Dr. Marcos knew HHC had to stop getting by on a shoestring. «We were able to make it for the next few weeks, but it was clear we had to develop a plan,» he says.
FINANCES THREATENED
The evidence was on the balance sheet. In fiscal 1996, HHC lost about $250 million in Medicaid revenue due to cutbacks. Discharges were down by 6%, and the system had 8% fewer emergency room visits. Three factors were threatening HHC’s finances, says Dr. Marcos. New York City businesses and the state were demanding lower health care costs. Managed care for the city’s Medicaid beneficiaries was about to be introduced, and Medicaid would no longer be the best, most reliable reimbursement for hospitals. Finally, HHC faced new competition for its Medicaid patients from the city’s private hospitals. The city’s poor now had health care options other than HHC.
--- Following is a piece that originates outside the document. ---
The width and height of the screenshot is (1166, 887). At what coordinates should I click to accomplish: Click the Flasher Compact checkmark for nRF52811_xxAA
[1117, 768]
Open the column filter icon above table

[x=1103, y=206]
The strategy Dr. Marcos devised changed the historic relationship between HHC and the city. The system had been receiving $250 million in city subsidies annually, and routinely relied on $10 million in short-term borrowing to get by. He wanted HHC to be self-sufficient for the first time in its history.
«Balancing the corporation’s budget was never part of HHC’s goals until this administration,» says Dr. Marcos.
The doctor, a disciplined marathon runner, took aim at the hospital system’s cost structure. He consolidated HHC facilities, restructured its affiliation contracts with teaching hospitals and implemented operational improvements that lowered costs. Mr. Giuliani never got away with privatizing HHC-a judge ruled against the city in a lawsuit brought by advocates to block the move.
COURSE OF TREATMENT
«Each year, Dr. Marcos has shaped his own agenda. Some years it’s layoffs, other years restructuring management. But it seems that each year, HHC has taken some measured steps forward,» says James Tallon, president of the United Hospital Fund.
HHC’s biggest expenditure in April 1996-when it had nearly 38,000 workers-was labor. The workforce had been cut by 7,000 people since February 1994, but that wasn’t enough. By the time Dr. Marcos was done, the system had 11,379 fewer workers through layoffs, early retirement offers and attrition between February 1994 and September 1999.
«The reduction in staff is a very important ingredient when you talk about the turnaround of this organization,» says Dr. Marcos.
Ironically, the tremendous financial pressure HHC faced in 1996 set the stage for a turnaround in 1999. The hospital system today has a small surplus, at a time when many private hospitals in the city have multimillion-dollar losses.
«HHC has survived, to the credit of Dr. Marcos and his team,» says Mr. Jones, the ex-board member.
Dr. Marcos has succeeded in lasting much longer than his predecessors, continues Mr. Jones, because «he’s been both effective and accommodating to the mayor, which is an act of genius.»